(Text Opens)

[Sidenote: Massacre at Cawnpore.]
Thrilled with horror, terror-stricken, the dusky soldiers were converted into demons. Mutinies arose simultaneously at twenty-two stations; not only officers, but Europeans, were slaughtered without mercy. At Cawnpore was the crowning horror. After a siege of many days the garrison capitulated to Nana Sahib and his Sepoys. The officers were shot, and their wives, daughters, sisters and babes, 206 in number, were shut up in a large apartment which had been used by the ladies for a ballroom.
After eighteen days of captivity, the horrors of which will never be known, five men with sabres, in the twilight, were seen to enter the room and close the door. There were wild cries and shrieks and groans. Three times a hacked and a blunted sabre was passed out of a window in exchange for a sharper one. Finally the groans and moans gradually ceased and all was still. The next morning a mass of mutilated remains were thrown into an empty well.
Two days later the avenger came in the person of General Havelock. The
Sepoys were conquered and a policy of merciless retribution followed.

(Text Closes)
(Data for analysis Opens)

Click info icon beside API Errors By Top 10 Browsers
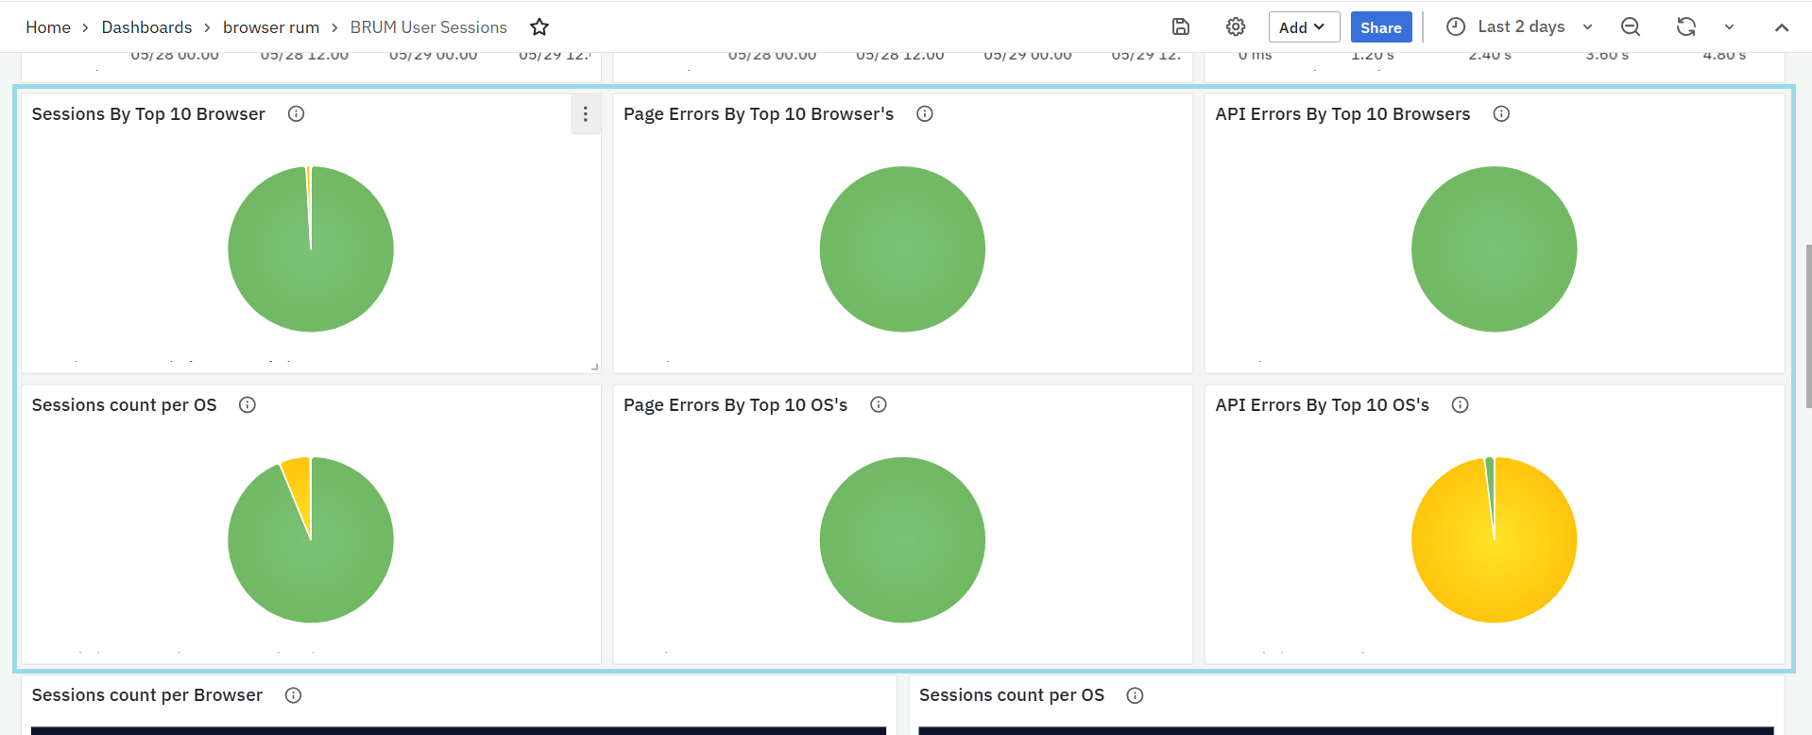The width and height of the screenshot is (1812, 735). (1501, 114)
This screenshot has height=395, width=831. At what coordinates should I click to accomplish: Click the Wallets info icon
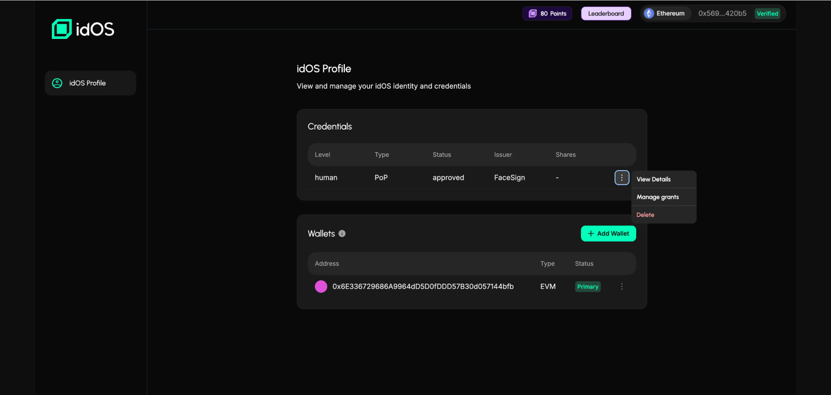pyautogui.click(x=342, y=234)
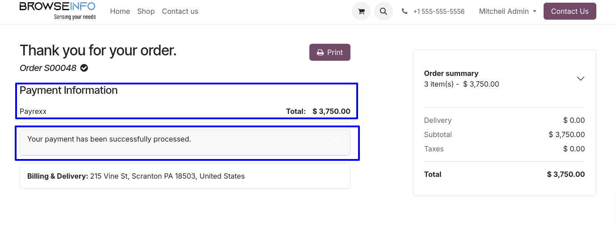This screenshot has height=243, width=616.
Task: Click the pencil edit icon in payment message
Action: tap(337, 139)
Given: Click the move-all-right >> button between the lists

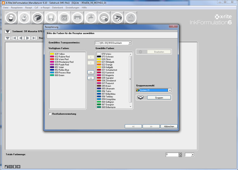Looking at the screenshot, I should pyautogui.click(x=91, y=72).
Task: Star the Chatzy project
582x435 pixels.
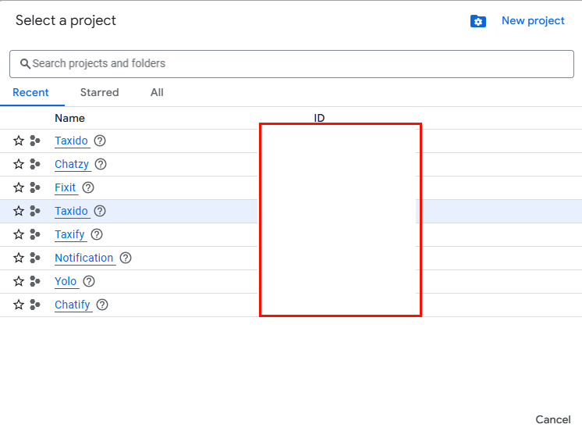Action: pyautogui.click(x=19, y=164)
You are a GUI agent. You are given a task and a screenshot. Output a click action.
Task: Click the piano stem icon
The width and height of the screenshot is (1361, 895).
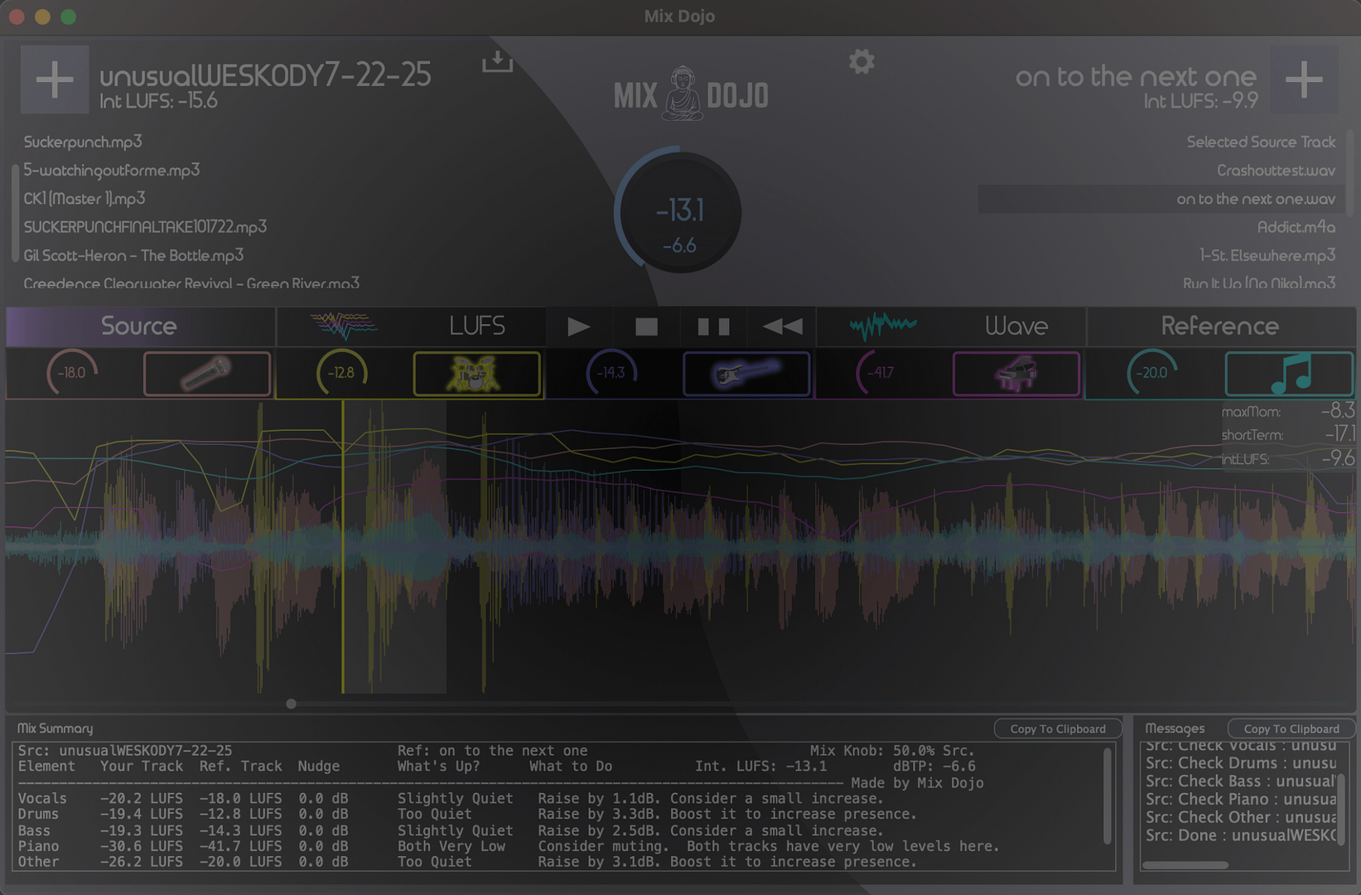click(1016, 374)
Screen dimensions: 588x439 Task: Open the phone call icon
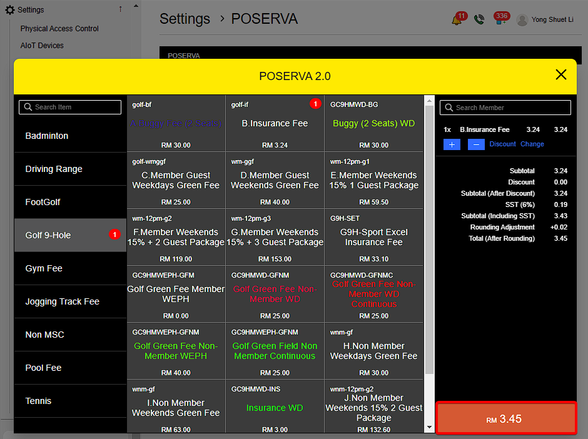[x=479, y=19]

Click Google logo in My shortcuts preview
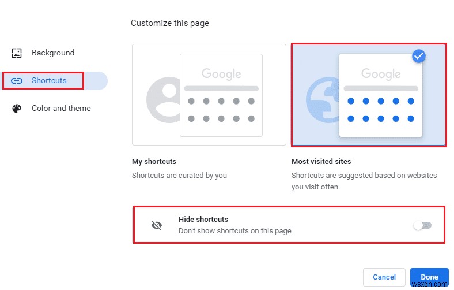coord(221,74)
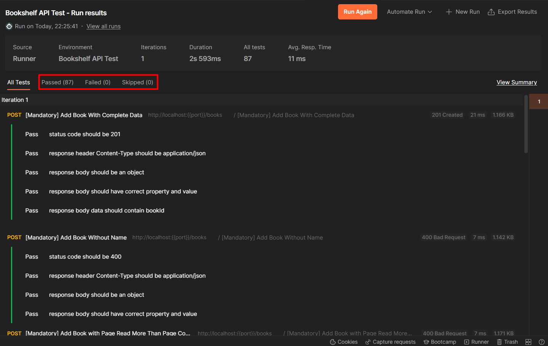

(Data for analysis Closes)

• _Task statement_:
Continue the Cawnpore text from its last sentence. The listing comes from a different source than the text.

• _Written reply_:
In that well at Cawnpore was forever buried sympathy for the mutinous Indian. When we recall that, we can even hear with calmness of Sepoys fired from the cannon's mouth. From that moment it was the cause of men in conflict with demons, civilization in deadly struggle with cruel, treacherous barbarism. We cannot advocate meeting atrocity with atrocity, nor can we forget that it was a Christian nation fighting with one debased and infidel. But terrible surgery is sometimes needed to extirpate disease.
Greed for territory, and wrong, and injustice may have mingled with the acquisition of an Indian Empire, but posterity will see only a majestic uplifting of almost a quarter of the human family from debased barbarism, to a Christian civilization; and all through the instrumentality of a little band of trading settlers from a small far- off island in the northwest of Europe.
CHAPTER XIV.
[Sidenote: Atlantic Cable, 1858.]
But there were other things besides famine and wars taking place in the Kingdom of the young Queen. A greater and a subtler force than steam had entered into the life of the people. A miracle had happened in 1858, when an electric wire threaded its way across the Atlantic, and two continents conversed as friends sitting hand in hand.